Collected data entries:
────

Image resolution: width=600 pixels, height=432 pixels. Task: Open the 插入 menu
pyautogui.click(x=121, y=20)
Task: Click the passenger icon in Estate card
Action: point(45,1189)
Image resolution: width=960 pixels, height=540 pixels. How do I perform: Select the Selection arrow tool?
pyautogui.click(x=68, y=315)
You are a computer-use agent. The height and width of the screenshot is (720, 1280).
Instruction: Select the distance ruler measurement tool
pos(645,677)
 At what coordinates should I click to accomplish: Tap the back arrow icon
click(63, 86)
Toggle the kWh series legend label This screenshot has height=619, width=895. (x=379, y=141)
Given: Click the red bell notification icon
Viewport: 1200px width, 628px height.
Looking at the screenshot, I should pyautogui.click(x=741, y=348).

────

Task to carry out: Copy every line above exactly.

Response:
Image resolution: width=600 pixels, height=432 pixels. Task: Open the 插入 menu
pyautogui.click(x=121, y=20)
Task: Click the passenger icon in Estate card
Action: point(45,1189)
Image resolution: width=960 pixels, height=540 pixels. How do I perform: Select the Selection arrow tool?
pyautogui.click(x=68, y=315)
You are a computer-use agent. The height and width of the screenshot is (720, 1280).
Instruction: Select the distance ruler measurement tool
pos(645,677)
 At what coordinates should I click to accomplish: Tap the back arrow icon
click(63, 86)
Toggle the kWh series legend label This screenshot has height=619, width=895. (x=379, y=141)
Given: Click the red bell notification icon
Viewport: 1200px width, 628px height.
Looking at the screenshot, I should pyautogui.click(x=741, y=348).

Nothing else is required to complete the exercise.